请从下方题解中原样抄录一段，起于“从右向左枚举 \(i\),用两个树状数组维护 \(|T|”，止于“EOF : *p1++)”，首尾两处均包含在内。

• _原文_
★ ★ ★ ★ ★ ★ ★

题意
求字符串 \(s\) 删去每个区间后字符串 \(t\) 出现的次数之和。
Sol
不难注意到答案分为两类:
- 删去区间后,一个前缀和一个后缀刚好拼成 \(t\)。
- 存在于前缀之中,本身就与 \(t\) 匹配,以及存在于后缀之中,与 \(t\) 匹配的串。
第二类明显是 \(trivial\) 的。
预处理前缀后缀直接算就好。
仔细思考。不难发现可以预处理 \(f_i, g_i\) 分别表示以 \(i\) 开头的最长前缀,以及以 \(i\) 开头的最长后缀。
答案即为:
\[\sum_{i = 1} ^ {n} \sum_{j = i + |T|} ^ {n} [f_i + g_i > |T|] (f_i + g_i - |T| + 1)
\]
考虑扫描线快速计算。
从右向左枚举 \(i\),用两个树状数组维护 \(|T| - g_i\) 即可。
Code
#include <iostream>
#include <algorithm>
#include <cstdio>
#include <array>
#include <cassert>
#define int long long
using namespace std;
#ifdef ONLINE_JUDGE
#define getchar() (p1 == p2 && (p2 = (p1 = buf) + fread(buf, 1, 1 << 21, stdin), p1 == p2) ? EOF : *p1++)
char buf[1 << 23], *p1 = buf, *p2 = buf, ubuf[1 << 23], *u = ubuf;
#endif
int read() {
int p = 0, flg = 1;
char c = getchar();
while (c < '0' || c > '9') {
if (c == '-') flg = -1;
c = getchar();
}
while (c >= '0' && c <= '9') {
p = p * 10 + c - '0';
c = getchar();
}
return p * flg;
}
string read_() {
string ans;
char c = getchar();
while (c < 'a' || c > 'z')

★ ★ ★ ★ ★ ★ ★

• _数据内容_
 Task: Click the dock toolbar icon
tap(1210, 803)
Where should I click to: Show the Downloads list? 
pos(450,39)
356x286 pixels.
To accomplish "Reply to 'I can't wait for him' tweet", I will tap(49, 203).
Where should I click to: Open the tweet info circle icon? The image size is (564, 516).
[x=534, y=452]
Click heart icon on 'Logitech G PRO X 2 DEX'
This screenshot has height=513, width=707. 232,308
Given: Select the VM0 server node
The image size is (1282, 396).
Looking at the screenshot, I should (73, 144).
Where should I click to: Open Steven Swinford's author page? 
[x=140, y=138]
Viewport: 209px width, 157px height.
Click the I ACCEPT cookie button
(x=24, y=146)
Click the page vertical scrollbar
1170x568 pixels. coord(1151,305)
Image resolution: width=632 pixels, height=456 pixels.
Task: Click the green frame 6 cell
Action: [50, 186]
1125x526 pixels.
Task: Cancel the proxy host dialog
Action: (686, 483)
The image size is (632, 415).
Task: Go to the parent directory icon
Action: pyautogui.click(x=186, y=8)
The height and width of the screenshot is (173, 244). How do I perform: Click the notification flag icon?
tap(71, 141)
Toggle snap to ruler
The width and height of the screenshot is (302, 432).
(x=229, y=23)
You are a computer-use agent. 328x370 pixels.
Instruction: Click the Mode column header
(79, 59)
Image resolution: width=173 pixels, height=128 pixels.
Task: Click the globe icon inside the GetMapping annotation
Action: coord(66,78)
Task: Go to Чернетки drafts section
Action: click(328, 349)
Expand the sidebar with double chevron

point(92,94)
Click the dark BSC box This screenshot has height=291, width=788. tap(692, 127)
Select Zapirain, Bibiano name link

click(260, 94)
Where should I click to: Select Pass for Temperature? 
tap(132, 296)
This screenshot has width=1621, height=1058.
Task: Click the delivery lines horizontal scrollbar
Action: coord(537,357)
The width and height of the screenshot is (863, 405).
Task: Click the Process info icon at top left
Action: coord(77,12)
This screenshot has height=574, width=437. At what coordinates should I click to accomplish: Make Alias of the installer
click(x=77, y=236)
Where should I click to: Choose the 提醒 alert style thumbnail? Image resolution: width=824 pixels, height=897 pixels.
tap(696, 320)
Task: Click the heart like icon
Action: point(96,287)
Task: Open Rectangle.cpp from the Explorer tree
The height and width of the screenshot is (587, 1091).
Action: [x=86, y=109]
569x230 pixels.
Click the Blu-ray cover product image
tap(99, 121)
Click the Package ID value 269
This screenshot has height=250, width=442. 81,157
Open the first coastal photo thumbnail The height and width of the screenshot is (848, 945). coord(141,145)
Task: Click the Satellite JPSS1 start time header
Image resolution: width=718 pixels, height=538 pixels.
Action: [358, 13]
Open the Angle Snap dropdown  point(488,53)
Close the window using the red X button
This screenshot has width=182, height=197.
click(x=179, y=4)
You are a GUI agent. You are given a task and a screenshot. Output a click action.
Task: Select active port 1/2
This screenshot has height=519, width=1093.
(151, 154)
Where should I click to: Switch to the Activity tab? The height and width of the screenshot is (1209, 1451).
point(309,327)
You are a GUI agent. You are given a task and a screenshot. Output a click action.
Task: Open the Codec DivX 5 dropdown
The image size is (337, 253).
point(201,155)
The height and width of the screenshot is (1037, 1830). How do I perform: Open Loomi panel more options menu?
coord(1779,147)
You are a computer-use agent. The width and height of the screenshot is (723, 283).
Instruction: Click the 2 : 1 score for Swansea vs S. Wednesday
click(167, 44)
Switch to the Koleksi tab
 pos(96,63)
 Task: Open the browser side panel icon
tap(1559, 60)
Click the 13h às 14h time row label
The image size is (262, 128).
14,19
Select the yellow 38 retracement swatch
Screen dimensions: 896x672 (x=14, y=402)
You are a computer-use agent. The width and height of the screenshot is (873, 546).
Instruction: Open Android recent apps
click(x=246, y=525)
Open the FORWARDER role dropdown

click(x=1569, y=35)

★ ★ ★ ★ ★ ★ ★

• _完成结果_
从右向左枚举 \(i\),用两个树状数组维护 \(|T| - g_i\) 即可。
Code
#include <iostream>
#include <algorithm>
#include <cstdio>
#include <array>
#include <cassert>
#define int long long
using namespace std;
#ifdef ONLINE_JUDGE
#define getchar() (p1 == p2 && (p2 = (p1 = buf) + fread(buf, 1, 1 << 21, stdin), p1 == p2) ? EOF : *p1++)